Au fil des ans, j'ai fini par comprendre qu'un sentiment un peu étrange était révélateur d'un bon sujet. Il ne s'agit pas d'enthousiasme ou d'inspiration. L'enthousiasme peut vous porter, bien sûr, mais c'est un compagnon très inconstant, qui a tendance à vous lâcher quand vous en avez le plus besoin. Quant à l'inspiration… En forçant le trait, j'ai tendance à dire à mes élèves qu'elle n'existe pas parce que nulle déesse ne se penche sur votre oreille pour vous souffler une révélation. C'est excessif : à l'improviste, l'inconscient nous délivre parfois sans effort une page miraculeuse. Mais l'inspiration est encore plus volage que l'enthousiasme : à trop l'attendre, on se condamne à la procrastination et à l'éparpillement. En outre, l'enthousiasme et l'inspiration peuvent être mauvais conseillers. Ils sont presbytes : ils ne voient pas les défauts de fabrication qui rendent un récit bancal.

En fait, le sentiment le plus fiable pour me signaler que je tiens un bon sujet n'a rien de séduisant. Au contraire. Il s'agit d'une appréhension qui confine au découragement. Elle vient tempérer l'éblouissement des deux autres. Mais par-dessus tout, c'est un marqueur fiable : les réticences que j'éprouve me confirment que je m'engage sur une voie exigeante qui va me coûter des années d'efforts et de travail – pour une tâche dans laquelle j'ai de gros risques d'échouer.

Cette peur, je l'ai d'abord éprouvée en me lançant dans la composition de 'Te Deum pour un massacre'. Créer un jeu de rôle sur les guerres de religion, quelle folie ! Un jeu de rôle historique sur une période honnie, mal connue, épouvantablement complexe ! Quinze à vingt mille pages de documentation, une synthèse de la vie quotidienne et de quinze ans d'histoire de la Renaissance, des règles conçues pour synthétiser l'esprit de l'époque et permettre à des joueurs de créer des personnages historiquement vraisemblables sans avoir de connaissances historiques, et chercher à rendre l'ensemble plaisant et ludique… J'ai renâclé devant l'idée ; et puis je me suis dit que justement, parce que je renâclais, il y avait un territoire à investir. Et je me suis lancé – le plus déraisonnable, c'est que je n'avais à l'origine aucune intention de publication, mais que je créais juste un jeu amateur destiné aux parties de jeu de rôle que je maîtrisais…

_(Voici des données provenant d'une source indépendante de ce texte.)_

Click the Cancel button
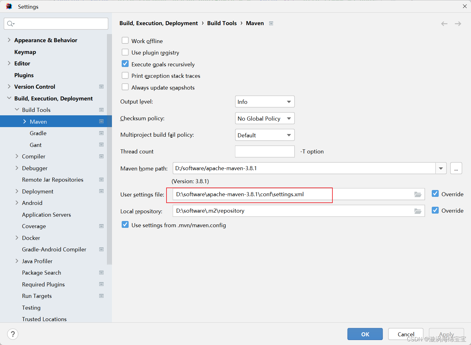The image size is (471, 345). tap(406, 334)
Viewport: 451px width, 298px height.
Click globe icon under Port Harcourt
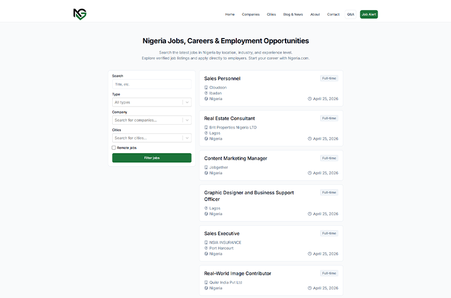pyautogui.click(x=206, y=254)
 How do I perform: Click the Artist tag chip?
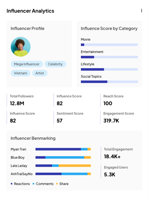pos(40,73)
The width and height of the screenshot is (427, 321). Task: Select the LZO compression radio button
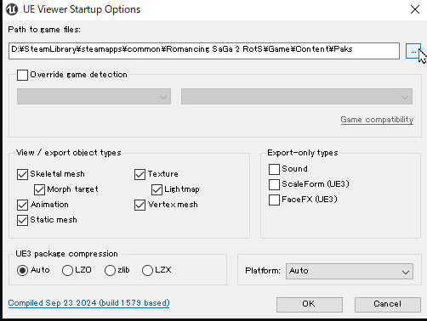[x=67, y=270]
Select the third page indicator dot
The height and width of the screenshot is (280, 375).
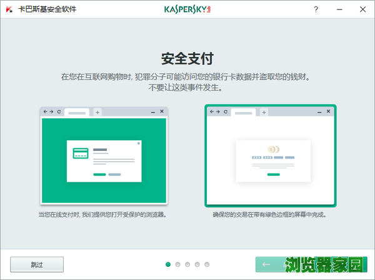[x=188, y=264]
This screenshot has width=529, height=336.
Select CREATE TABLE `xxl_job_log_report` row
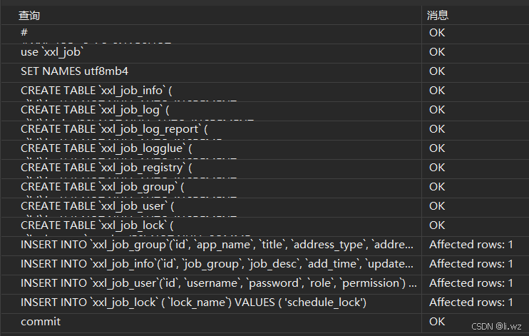tap(114, 129)
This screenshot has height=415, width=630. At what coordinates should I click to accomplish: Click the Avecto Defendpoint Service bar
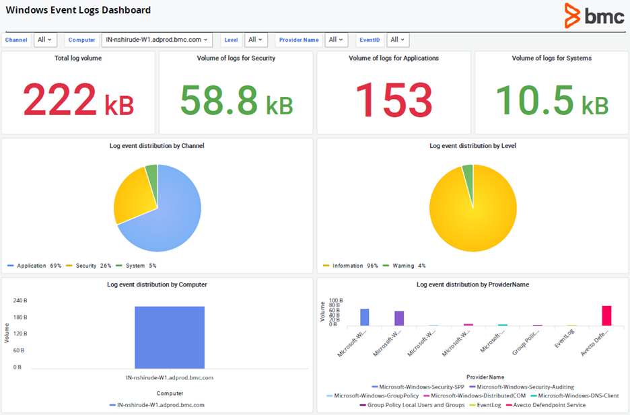click(606, 315)
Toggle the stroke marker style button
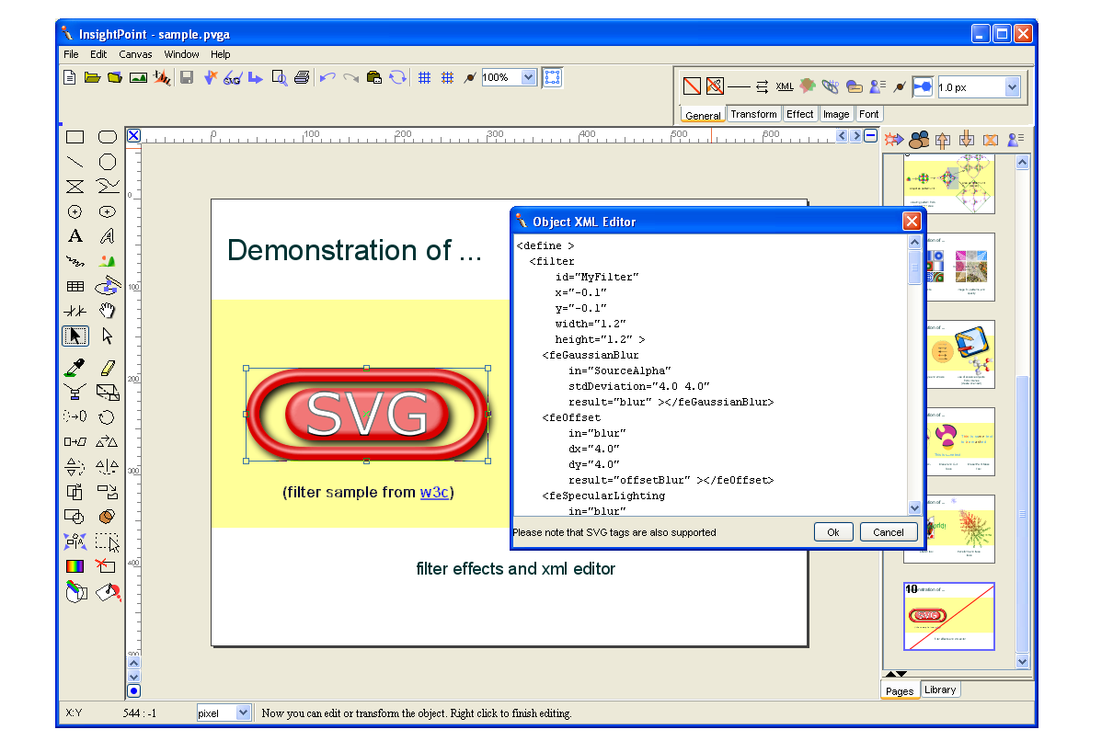 [923, 86]
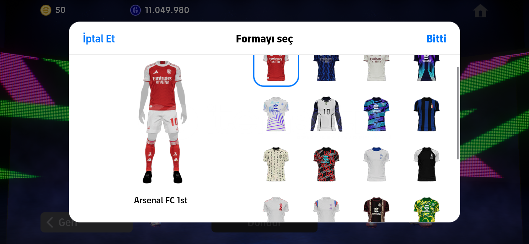
Task: Select the white jersey with purple stripes
Action: pos(276,114)
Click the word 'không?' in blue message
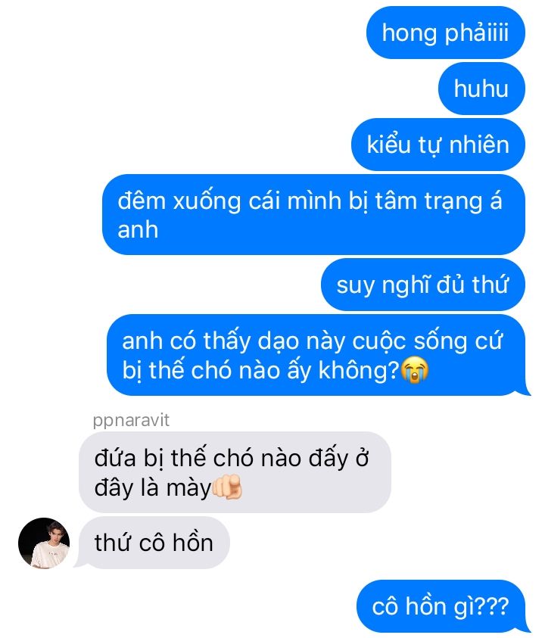Screen dimensions: 545x638 (359, 370)

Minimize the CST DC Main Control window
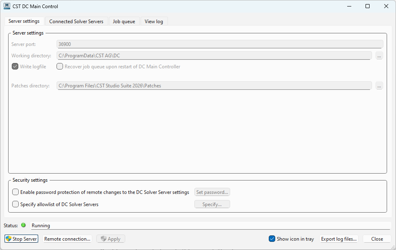tap(349, 6)
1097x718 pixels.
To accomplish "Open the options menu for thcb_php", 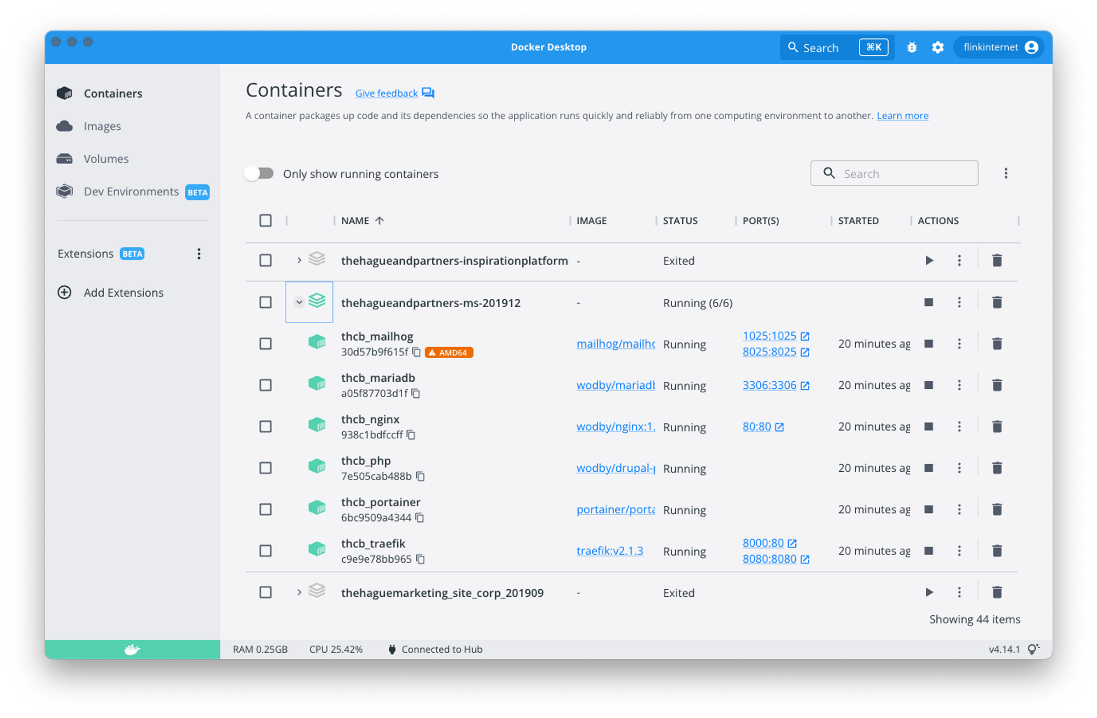I will (x=959, y=467).
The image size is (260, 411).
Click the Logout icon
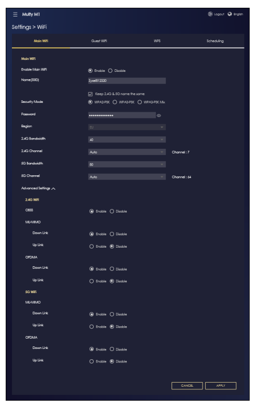[x=210, y=14]
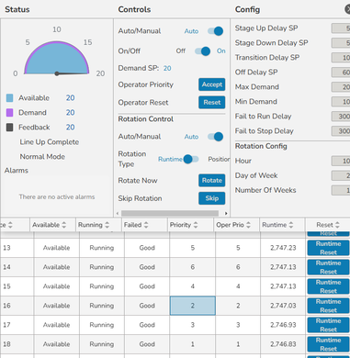
Task: Sort table by Running column arrows
Action: click(x=107, y=225)
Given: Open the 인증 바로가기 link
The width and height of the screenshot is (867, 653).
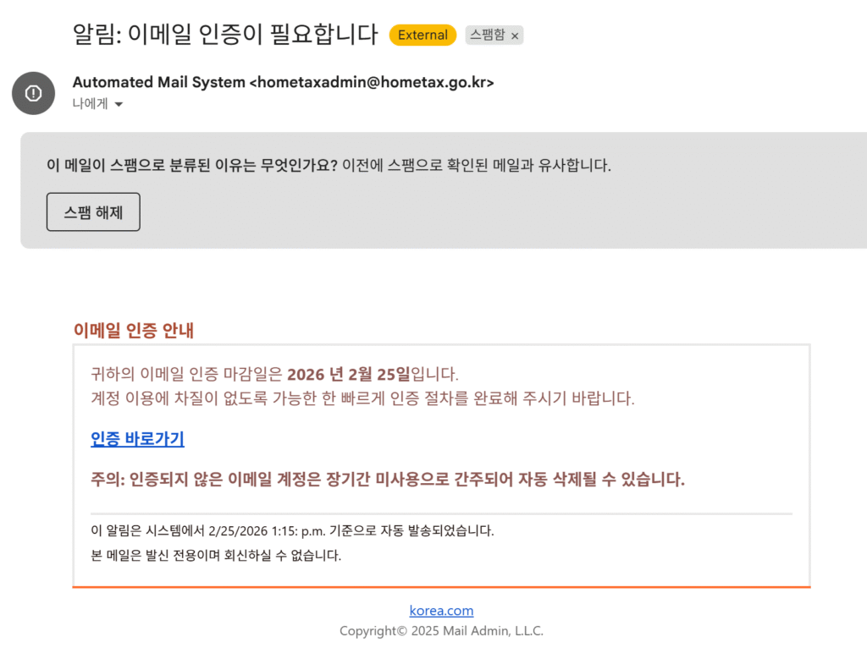Looking at the screenshot, I should coord(137,439).
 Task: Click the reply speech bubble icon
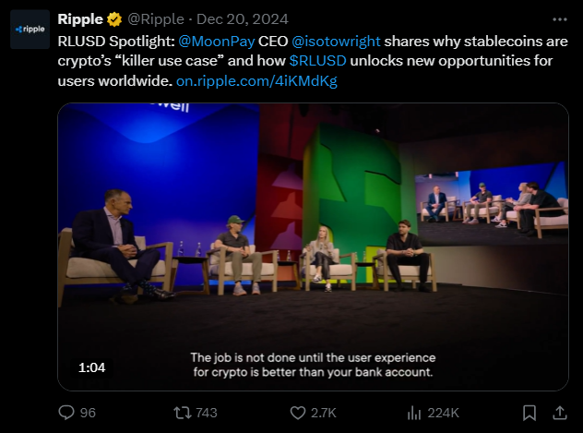66,412

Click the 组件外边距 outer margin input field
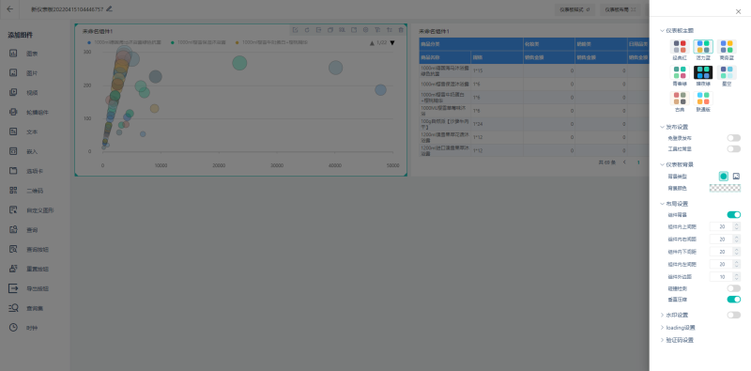(721, 276)

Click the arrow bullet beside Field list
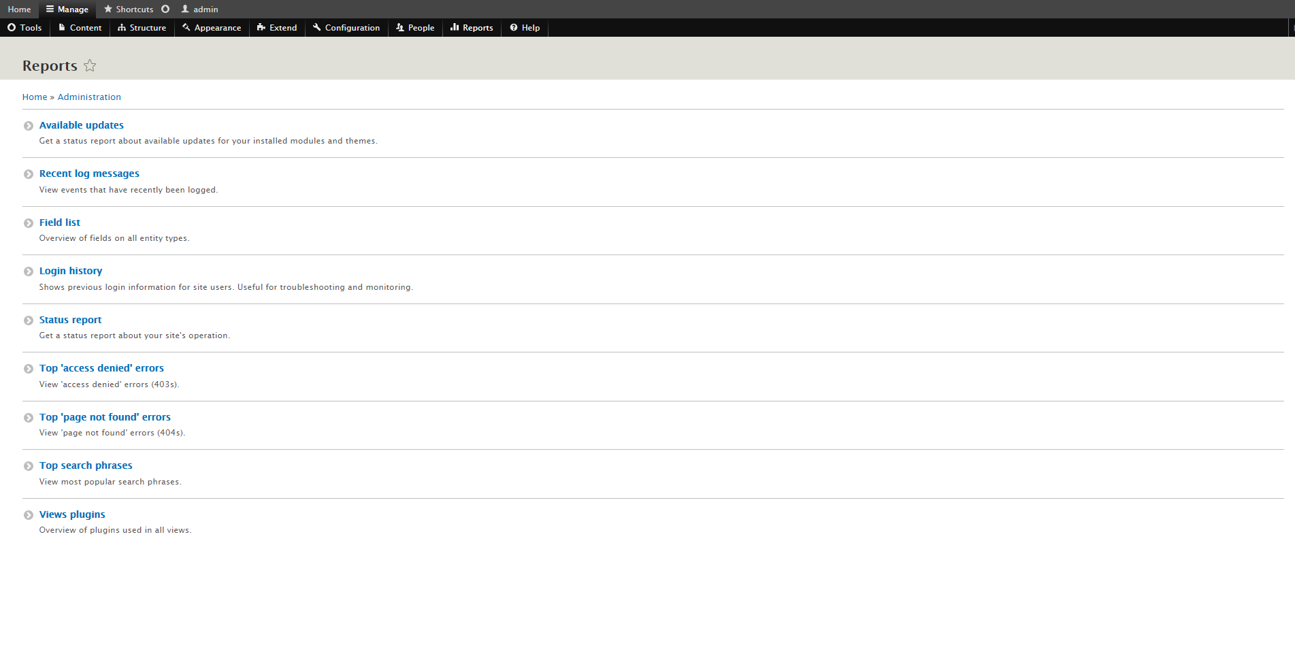pos(29,223)
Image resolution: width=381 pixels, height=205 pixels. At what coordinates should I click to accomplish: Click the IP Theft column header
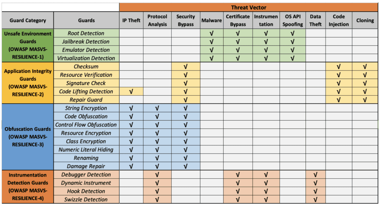coord(131,20)
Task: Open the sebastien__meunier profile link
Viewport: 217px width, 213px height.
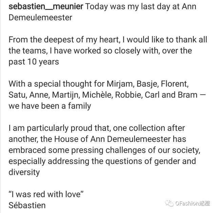Action: click(x=46, y=7)
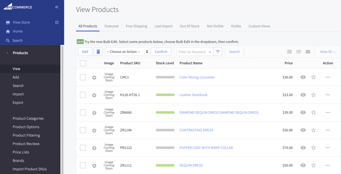Mark Leather Notebook as featured with star
The image size is (341, 174).
(x=313, y=95)
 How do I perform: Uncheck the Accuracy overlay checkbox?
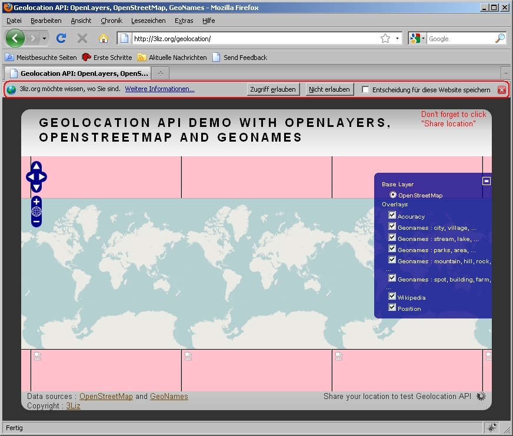392,216
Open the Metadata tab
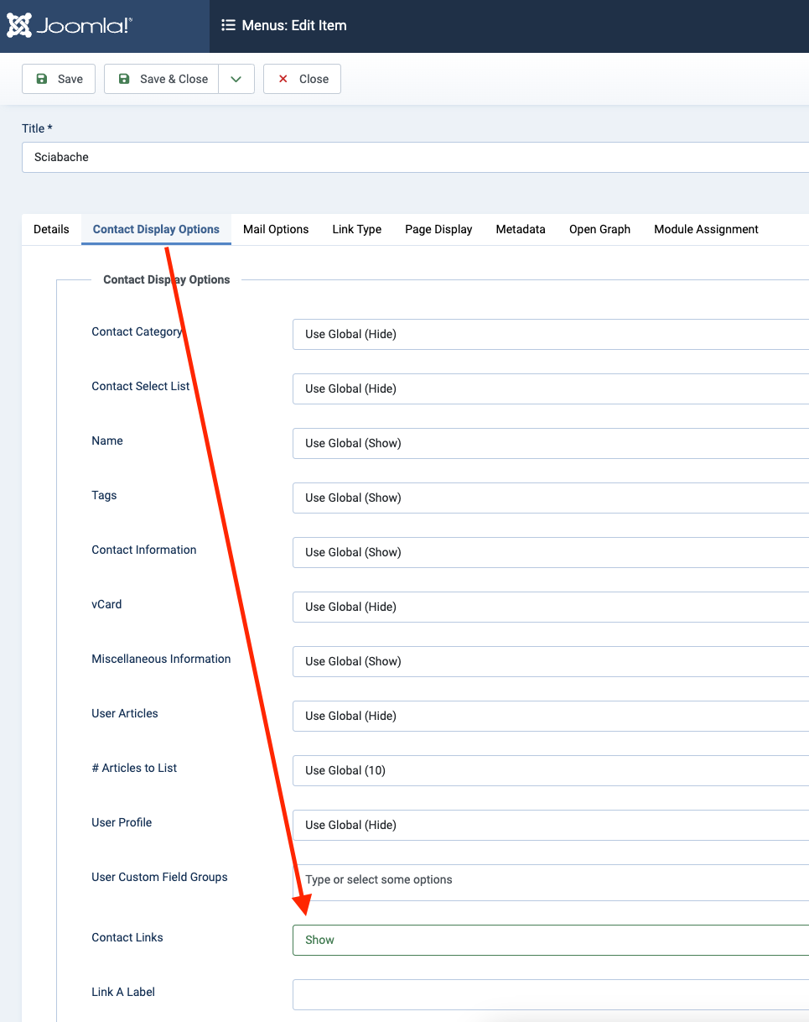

Bizarrement, je n'ai pas eu d'appréhension en commençant 'Gagner la guerre', peut-être parce que le premier chapitre étant structuré comme une nouvelle, j'avais l'impression fausse de me lancer dans un récit court. La peur n'est venue qu'ensuite. Quand Benvenuto est rentré à Ciudalia, il était heureux ; moi, j'étais terrifié. J'avais couché 150 pages et je n'en étais toujours qu'au début du roman. Plus effrayant encore, la ville dressait ses remparts, ses tours et ses palais devant moi, et il me restait à lui donner vie.

C'est toutefois 'Rois du Monde' qui m'a inspiré l'angoisse la plus profonde. Il me fallait à nouveau collecter une documentation aussi fournie que peu solide : notre connaissance de la civilisation celte de l'Antiquité est très lacunaire ; les sources sont rares, éparpillées dans des champs segmentés du savoir (linguistique, littérature, folklore, histoire, archéologie, épigraphie) ; la recherche progresse vite, est matière à polémique, ce qui invalide rapidement un certain nombre de représentations et d'hypothèses et forme donc un terrain mouvant pour construire un récit… J'ai calé pendant des années avant de me lancer dans cette aventure. (Mes premières notes datent de 2000 ou 2001…)

A posteriori, je me rends compte que ces appréhensions ont une explication toute simple. On reconnaît un bon sujet à ce qu'il vous lance un défi. Au créateur de se montrer à la hauteur de la fiction à produire…
Et il se trouve qu'en ce moment, 'Le Chevalier aux épines' est en train de me lancer le gant.